На лбе Свен Лейшнер во время теснения топтал тех собак, которые не сопротивлялись. Техника приёма оставляла желать лучшего. Но Бог с ним, главное, чтобы не страдали собаки во время атак. 
Можно сказать, что весь четверг я провела в местах базирования украинской и российской сборных. Очень приятно, очень радушно. 
В пятницу я кое-как дождалась вечера. Последние часы были просто невыносимо утомительными. Можно сказать, я была готова вылететь на арену стадиона в любую секунду. Так не терпелось испытать собаку в непривычных для него условиях. Меня совершенно не интересовали баллы, хотелось только одного, дойти до конца и не снятся за не отпуск. Квай выступал последним в этот день. Перед стартом мы его разогрели через послушание, т.к. я очень боялась неподконтрольности. Серёжа Жиркевич напоследок сказал, что трибуна меня поддержит. Я испугалась, а вдруг Квай не отпустит и просила не хлопать.
И вот час Х. Я на старте. Совершенно не волнуюсь, чувствую себя, как рыба в воде! Огромный стадион. Свет прожекторов. Квай, засранец смотрит не на укрытие, а на трибуну. Ищет глазами фигуранта, хотя разминка была за трибуной и он не видел куда ушел фигурант. Квая обмануть – это надо постараться... умный гадёныш.

____

→ **ЗАДАНИЕ**:
Перепишите дословно фрагмент рассказа о выступлении с собакой, который начинается словами «На лбе Свен» и заканчивается словами «просила не хлопать.».

→ **ИСХОДНЫЕ ДАННЫЕ**:
____

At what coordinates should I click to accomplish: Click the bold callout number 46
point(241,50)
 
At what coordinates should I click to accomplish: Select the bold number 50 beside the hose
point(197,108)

____

→ **ОТВЕТ К ЗАДАНИЮ**:
На лбе Свен Лейшнер во время теснения топтал тех собак, которые не сопротивлялись. Техника приёма оставляла желать лучшего. Но Бог с ним, главное, чтобы не страдали собаки во время атак. 
Можно сказать, что весь четверг я провела в местах базирования украинской и российской сборных. Очень приятно, очень радушно. 
В пятницу я кое-как дождалась вечера. Последние часы были просто невыносимо утомительными. Можно сказать, я была готова вылететь на арену стадиона в любую секунду. Так не терпелось испытать собаку в непривычных для него условиях. Меня совершенно не интересовали баллы, хотелось только одного, дойти до конца и не снятся за не отпуск. Квай выступал последним в этот день. Перед стартом мы его разогрели через послушание, т.к. я очень боялась неподконтрольности. Серёжа Жиркевич напоследок сказал, что трибуна меня поддержит. Я испугалась, а вдруг Квай не отпустит и просила не хлопать.